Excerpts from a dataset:
Start of Block

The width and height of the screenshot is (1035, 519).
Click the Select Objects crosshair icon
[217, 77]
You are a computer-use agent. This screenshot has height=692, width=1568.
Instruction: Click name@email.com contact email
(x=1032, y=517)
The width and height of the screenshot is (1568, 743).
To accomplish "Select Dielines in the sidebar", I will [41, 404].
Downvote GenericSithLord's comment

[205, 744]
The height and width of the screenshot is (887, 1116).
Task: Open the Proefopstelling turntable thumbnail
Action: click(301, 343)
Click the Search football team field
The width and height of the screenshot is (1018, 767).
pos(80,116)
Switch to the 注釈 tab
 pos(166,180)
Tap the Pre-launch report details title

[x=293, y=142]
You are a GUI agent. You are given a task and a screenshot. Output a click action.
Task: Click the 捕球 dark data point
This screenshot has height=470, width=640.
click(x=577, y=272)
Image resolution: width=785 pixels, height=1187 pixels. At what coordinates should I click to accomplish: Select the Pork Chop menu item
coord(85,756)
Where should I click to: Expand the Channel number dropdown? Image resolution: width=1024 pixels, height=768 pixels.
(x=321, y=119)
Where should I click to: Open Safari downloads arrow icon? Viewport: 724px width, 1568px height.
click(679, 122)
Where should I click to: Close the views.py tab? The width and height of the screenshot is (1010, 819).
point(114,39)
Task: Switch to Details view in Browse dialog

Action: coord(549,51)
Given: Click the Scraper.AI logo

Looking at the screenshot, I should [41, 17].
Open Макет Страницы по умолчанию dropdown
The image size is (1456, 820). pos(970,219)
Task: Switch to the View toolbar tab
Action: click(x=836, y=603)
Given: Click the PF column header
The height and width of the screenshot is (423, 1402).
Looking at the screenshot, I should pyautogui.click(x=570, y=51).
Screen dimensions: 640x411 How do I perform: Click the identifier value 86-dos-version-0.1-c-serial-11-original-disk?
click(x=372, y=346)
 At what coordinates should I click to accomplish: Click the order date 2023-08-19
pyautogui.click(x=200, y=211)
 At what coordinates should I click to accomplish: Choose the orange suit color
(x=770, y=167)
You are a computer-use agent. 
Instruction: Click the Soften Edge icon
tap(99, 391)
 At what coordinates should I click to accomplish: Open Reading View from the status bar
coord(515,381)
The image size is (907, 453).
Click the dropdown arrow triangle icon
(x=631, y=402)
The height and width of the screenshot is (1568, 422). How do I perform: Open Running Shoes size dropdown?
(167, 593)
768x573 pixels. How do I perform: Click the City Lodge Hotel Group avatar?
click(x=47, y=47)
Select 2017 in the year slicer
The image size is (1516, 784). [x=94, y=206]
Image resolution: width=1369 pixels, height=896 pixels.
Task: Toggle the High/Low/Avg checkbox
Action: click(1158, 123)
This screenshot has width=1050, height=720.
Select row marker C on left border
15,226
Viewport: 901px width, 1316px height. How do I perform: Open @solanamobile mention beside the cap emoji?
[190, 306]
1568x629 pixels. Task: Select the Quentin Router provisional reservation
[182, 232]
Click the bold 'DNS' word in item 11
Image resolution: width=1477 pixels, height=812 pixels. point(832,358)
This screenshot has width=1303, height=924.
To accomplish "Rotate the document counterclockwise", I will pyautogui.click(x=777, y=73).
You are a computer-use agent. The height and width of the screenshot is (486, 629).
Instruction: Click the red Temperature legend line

End of Block

● BRIEF
In the records above, find each line holding "computer" and copy it.

● OUTPUT BELOW
You are a computer-use agent. This screenshot has height=692, width=1568.
You are a computer-use agent. 
You are a computer-use agent. The height and width of the screenshot is (486, 629).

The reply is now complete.